[READING PASSAGE — start]

Hearing statements like “You’re overreacting” or “You take everything too seriously” are upsetting, often worsening the issues that led to them.
When someone invalidates your feelings, they refuse to accept your thoughts and emotions regarding an incident as true. If someone you care about invalidates your emotions regularly, it can lead to adverse mental health issues like worthlessness and self-isolation.
So, how do you deal with it? Try these things:
Restate your feelings to the invalidator
This is a simple solution, but it should be tried first. Many times, when we express our feelings and thoughts to a person, we don’t pay enough attention to the listener’s current emotional state.
Their timing may be off. They may be having a difficult day or existing in a completely different mental space, heavily restricting their emotional bandwidth.
It’s important to try again with more assertion and clarity in cases like that. So when someone says, “I think you’re overreacting,” you could say, “I don’t think I am, and I feel hurt that my emotions have been dismissed here.”
Always a good idea to give people the benefit of the doubt.
Seek clarity within yourself
One of the many adverse effects of emotional invalidation is that it can cause you to doubt your emotions. Don’t fall into that trap.
Your emotions are valid, and a listener’s ability or inability to accept them should not matter. Vent privately to yourself, processing your feelings without judgment.
Stop sharing with the invalidator
This is the least appealing way but sometimes the most effective. If someone consistently invalidates your feelings, consider setting boundaries.
Spend less time with those who dismiss your emotions and seek out supportive relationships instead.
Read further: This page on Quora where people shared tips on responding to emotional invalidation. Some ways are healthy, others not so much.

[READING PASSAGE — finish]
[DATA TO EXAMINE — start]

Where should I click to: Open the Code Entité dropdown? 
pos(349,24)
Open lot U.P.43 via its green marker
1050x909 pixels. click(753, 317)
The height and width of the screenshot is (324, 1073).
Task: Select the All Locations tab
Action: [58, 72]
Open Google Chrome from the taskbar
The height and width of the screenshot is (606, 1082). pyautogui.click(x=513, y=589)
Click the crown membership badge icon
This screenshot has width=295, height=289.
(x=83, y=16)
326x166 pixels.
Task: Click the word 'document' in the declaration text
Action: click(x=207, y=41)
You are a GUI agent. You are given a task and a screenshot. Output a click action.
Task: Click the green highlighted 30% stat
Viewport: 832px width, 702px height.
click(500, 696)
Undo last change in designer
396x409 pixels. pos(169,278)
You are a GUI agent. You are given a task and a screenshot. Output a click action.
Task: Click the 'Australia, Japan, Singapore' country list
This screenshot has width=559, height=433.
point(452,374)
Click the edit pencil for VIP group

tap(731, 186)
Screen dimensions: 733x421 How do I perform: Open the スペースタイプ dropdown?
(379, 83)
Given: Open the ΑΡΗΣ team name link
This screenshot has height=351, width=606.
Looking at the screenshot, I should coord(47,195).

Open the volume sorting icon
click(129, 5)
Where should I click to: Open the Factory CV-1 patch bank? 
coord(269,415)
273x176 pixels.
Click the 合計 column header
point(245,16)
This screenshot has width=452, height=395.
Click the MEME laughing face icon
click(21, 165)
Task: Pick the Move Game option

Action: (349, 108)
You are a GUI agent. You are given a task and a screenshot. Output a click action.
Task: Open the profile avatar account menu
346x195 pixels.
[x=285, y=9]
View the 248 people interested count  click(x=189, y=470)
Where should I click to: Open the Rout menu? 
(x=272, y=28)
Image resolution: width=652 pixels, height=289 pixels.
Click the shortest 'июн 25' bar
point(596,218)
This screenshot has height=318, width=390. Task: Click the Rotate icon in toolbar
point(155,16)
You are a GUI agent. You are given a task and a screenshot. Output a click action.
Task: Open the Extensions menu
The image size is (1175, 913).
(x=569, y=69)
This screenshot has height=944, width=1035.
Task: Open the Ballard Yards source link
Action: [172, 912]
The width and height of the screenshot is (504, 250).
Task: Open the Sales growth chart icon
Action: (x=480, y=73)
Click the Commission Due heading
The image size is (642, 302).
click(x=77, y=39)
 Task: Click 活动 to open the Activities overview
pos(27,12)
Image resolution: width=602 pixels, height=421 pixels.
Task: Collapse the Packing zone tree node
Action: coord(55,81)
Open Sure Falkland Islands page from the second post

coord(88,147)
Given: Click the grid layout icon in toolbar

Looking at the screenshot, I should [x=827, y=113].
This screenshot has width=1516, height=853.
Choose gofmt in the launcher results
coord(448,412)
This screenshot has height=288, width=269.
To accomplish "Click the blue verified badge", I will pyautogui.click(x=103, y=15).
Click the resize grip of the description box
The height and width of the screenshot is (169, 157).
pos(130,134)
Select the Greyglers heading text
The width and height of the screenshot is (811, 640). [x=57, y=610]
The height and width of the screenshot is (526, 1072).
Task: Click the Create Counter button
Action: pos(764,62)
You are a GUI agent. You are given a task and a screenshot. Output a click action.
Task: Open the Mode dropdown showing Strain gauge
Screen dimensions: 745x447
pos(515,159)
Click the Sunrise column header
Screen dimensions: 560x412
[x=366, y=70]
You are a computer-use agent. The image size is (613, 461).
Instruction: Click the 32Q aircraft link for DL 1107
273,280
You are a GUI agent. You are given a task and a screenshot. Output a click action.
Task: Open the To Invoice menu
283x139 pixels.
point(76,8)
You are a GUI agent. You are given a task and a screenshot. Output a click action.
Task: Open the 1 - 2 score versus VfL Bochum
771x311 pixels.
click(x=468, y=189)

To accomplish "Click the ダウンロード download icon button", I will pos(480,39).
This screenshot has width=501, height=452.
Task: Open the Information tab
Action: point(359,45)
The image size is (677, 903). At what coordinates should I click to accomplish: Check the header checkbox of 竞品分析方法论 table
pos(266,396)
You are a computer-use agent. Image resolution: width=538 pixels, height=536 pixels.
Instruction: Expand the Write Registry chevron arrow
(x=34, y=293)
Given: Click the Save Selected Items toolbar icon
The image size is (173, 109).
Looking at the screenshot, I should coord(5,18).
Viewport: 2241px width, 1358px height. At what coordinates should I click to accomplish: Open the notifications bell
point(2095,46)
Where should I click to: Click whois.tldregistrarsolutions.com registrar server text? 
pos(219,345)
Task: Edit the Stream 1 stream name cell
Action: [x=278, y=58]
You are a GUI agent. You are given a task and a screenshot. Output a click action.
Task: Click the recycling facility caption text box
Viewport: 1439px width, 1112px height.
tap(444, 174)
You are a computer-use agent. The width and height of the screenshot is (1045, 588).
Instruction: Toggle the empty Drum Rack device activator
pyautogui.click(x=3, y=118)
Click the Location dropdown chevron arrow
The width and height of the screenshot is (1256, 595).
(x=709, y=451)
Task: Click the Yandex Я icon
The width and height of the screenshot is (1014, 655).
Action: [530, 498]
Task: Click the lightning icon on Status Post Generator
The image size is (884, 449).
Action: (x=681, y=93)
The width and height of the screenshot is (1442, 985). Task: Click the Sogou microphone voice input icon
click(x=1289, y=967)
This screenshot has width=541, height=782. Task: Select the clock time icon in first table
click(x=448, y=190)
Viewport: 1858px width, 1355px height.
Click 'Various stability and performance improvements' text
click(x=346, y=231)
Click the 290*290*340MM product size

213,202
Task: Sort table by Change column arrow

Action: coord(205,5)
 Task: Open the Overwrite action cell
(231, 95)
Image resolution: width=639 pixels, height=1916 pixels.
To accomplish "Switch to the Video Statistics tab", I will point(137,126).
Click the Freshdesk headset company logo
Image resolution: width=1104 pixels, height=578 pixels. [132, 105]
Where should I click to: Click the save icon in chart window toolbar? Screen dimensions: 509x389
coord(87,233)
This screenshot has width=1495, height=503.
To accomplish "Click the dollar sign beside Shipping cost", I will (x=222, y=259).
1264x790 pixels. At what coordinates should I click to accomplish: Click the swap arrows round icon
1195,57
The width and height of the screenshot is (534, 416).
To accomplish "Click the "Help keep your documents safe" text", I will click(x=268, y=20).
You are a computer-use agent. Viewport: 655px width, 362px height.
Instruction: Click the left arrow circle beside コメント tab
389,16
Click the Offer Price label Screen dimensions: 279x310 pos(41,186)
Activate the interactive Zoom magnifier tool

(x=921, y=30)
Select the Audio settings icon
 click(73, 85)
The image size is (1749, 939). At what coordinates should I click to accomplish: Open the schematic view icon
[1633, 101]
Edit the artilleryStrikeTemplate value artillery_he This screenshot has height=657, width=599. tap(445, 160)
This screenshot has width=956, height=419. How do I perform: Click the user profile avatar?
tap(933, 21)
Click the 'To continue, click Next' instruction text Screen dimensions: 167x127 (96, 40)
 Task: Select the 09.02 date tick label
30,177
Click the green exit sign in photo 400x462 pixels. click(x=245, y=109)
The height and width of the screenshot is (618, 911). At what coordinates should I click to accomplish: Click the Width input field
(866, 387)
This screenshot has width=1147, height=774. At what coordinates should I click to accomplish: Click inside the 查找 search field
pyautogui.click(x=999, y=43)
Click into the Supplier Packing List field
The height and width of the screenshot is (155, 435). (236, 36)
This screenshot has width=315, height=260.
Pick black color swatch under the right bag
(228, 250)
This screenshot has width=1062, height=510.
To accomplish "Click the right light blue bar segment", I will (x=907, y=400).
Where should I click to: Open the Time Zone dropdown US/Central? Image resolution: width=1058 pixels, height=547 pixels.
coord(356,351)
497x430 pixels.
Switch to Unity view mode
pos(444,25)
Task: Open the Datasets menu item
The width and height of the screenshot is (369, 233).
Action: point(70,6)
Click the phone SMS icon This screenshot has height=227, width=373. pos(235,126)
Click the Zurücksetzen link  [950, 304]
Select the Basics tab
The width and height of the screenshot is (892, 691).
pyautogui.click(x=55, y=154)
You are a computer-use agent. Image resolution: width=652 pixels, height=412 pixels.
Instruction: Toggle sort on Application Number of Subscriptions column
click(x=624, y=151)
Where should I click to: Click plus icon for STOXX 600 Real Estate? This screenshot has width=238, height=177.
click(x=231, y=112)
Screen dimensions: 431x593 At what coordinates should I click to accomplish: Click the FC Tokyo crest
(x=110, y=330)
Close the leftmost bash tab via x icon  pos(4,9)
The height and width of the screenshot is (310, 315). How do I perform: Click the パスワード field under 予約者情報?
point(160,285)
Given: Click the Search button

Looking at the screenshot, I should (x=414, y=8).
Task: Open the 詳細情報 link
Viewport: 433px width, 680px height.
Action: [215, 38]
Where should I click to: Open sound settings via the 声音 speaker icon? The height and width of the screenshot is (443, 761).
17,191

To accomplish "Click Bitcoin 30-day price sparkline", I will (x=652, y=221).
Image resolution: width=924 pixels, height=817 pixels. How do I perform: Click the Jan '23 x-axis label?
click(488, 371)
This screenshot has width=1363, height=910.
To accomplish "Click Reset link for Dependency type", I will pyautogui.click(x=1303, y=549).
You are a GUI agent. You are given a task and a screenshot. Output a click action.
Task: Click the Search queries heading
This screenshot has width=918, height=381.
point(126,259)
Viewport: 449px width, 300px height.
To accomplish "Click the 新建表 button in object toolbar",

[DATA TO EXAMINE — finish]

* _APPLY WHAT YOU READ_
1. In the passage on emotional invalidation, what can regular invalidation from someone you care about lead to?
2. Write the next part of the passage on emotional invalidation, picking up after its final sentence.
The items were taken from a separate source.

* _EXPECTED RESPONSES_
1. It can lead to adverse mental health issues like worthlessness and self-isolation.

2.
How to deal with an angry person
In non-violent, heated situations, there’s usually at least one angry person. Let’s assume that it isn’t you, that you’re on the receiving end of an outburst.
What should you do to de-escalate the situation?
First, don’t do these things:
1. Do not invalidate the person’s feelings. Don’t say “calm down” because that never works.
2. Do not be overly defensive. Show that you don’t like the situation and you’re willing to take steps to resolve it.
3. Don’t get angry too. The worst thing to do in a tense situation is add more heat.
Next, use these tips:
Stay calm
This is easier said than done, but remaining calm can prevent the situation from worsening. Take deep breaths and try to ground yourself.
For example, you can count 1-60 internally very slowly.
Listen actively
Sometimes, angry people just want to be heard. Give your full attention and try to understand their perspective.
Validate their feelings
Emotional validation is a game-changer. It doesn’t mean you accept their behavior, but it does mean you acknowledge the emotions that have led to it.
Use a low, slow voice
Imagine you were pissed about something but the subject of your anger responds to your outburst calmly and softly. Hard to remain fired up, yes?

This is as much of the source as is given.